The Reciprocity of Need
When I was in college, I simply couldn’t understand why atheists got out of bed in the morning. What was worth living for? What was worth dying for? What mattered beyond material satiety? And if you believe that we were made from nothing and destined for nothing, then why didn’t you just kill yourself to end the eternal nothingness of your life–or worse–determine to take others with you in the process of satisfying that nihilism, like the gunmen at Columbine?
No, I concluded; it simply must be that every human being who chooses at any given moment to keep breathing is doing so for a reason. The question then became to discover that reason. For my undergraduate thesis, I wrote a paper positing that all major religions and some philosophies (such as Nietzsche’s Will to Power) were all aimed at accessing the same force: namely, a God beyond God. In this paper, I argued reorienting the definition of God to be “that for which the human being lives that is beyond him or herself.”
Lately, I have been remembering the acuteness of my desire to die the day we buried Lizzy. I remember struggling with the theological implications of suicide and finally determining that it was a logical fallacy to believe that Lizzy could not be anywhere but in heaven and that suicide could possibly send me there to meet her.
What kept me alive then was Cecilia, who, at the time, was only a faceless infant in my womb whom I hadn’t yet met–a foreign creature who seemed to kick and thrive in obscene ignorance of the fact that her sister lay still and cold underground. I lived then, as did much of my family, for the promise Cecilia bore within her: that life can somehow find a way, and that death has never held all the answers.
Last week, I spoke with another mother who has lost a child, and she told me a similar story: that when you no longer have a reason to live for yourself, sometimes you must choose to live for your other children. I find it easy to understand that I’m living for Cecilia. What is harder to admit is that there is virtually no part of me that is living for myself.

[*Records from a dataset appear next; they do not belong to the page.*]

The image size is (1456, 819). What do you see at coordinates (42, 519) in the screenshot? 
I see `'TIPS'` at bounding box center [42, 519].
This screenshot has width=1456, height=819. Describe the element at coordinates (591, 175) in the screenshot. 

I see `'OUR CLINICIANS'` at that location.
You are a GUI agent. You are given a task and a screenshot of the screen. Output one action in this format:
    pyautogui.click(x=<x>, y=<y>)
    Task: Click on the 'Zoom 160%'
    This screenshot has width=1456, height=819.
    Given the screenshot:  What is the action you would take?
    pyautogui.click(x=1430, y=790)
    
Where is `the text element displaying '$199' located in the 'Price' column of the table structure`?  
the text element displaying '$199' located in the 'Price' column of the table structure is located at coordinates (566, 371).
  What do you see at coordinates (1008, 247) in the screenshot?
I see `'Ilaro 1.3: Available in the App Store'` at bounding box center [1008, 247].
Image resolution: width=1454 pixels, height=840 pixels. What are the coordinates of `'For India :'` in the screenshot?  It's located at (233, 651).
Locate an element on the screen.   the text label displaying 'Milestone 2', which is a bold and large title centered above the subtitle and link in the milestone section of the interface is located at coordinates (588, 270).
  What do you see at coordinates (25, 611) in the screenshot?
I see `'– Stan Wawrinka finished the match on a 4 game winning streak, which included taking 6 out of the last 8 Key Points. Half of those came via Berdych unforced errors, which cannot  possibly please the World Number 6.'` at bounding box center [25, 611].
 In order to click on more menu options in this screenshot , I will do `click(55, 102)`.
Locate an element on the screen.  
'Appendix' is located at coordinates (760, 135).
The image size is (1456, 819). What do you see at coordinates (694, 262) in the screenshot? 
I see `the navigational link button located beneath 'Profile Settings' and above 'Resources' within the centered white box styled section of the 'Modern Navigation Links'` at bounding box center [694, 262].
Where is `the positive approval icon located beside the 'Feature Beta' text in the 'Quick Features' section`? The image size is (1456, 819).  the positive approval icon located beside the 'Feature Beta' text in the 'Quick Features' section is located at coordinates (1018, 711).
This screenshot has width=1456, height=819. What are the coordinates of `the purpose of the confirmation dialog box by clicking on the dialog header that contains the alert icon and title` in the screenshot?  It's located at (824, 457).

Cecilia is still not walking, although she is making steady progress with standing and cruising for longer and longer periods of time. I’ve been noticing her physical evolution in small shifts of behavior: things that only she and I would be able to recognize. One such thing is how she responds these days when I pick her up. Lately, when I go to swoop her out of her high chair or off of our bed, she wraps both arms and both legs tightly around my torso and presses her head deeply into my chest as though trying to burrow inside of me. My response to this is primordial and uncontrollable: I wrap both my arms about her little, clinging body and squeeze her tightly, pressing her head closer against me and telling her how desperately I love her. I feel her little self that was once inside my body now breathing and moving outside my body, but still essentially a part of me. In these moments, it’s as though there is no separation between us and nothing else I would rather be doing.
How does one describe hugging a fourteen-month old? Why does her frantic gratitude at being picked up translate into this instinctive yearning to fuse herself into me as though we could once again become one body by sheer willpower?
I cannot think clearly in those spaces where I am hugging Cecilia as urgently as she is hugging me. But afterwards, when her little body relaxes against me, and she settles onto my hip, I begin to think about the degree of need that Cecilia has for me. It’s likely no different than any other one-year-old’s need for her mother, and that is not the place where my mind wanders thinking on this. No, Cecilia feeling that she needs me to survive is nothing more than biologically normative and appropriate. It is the fact that I also feel that I need her to survive that is different.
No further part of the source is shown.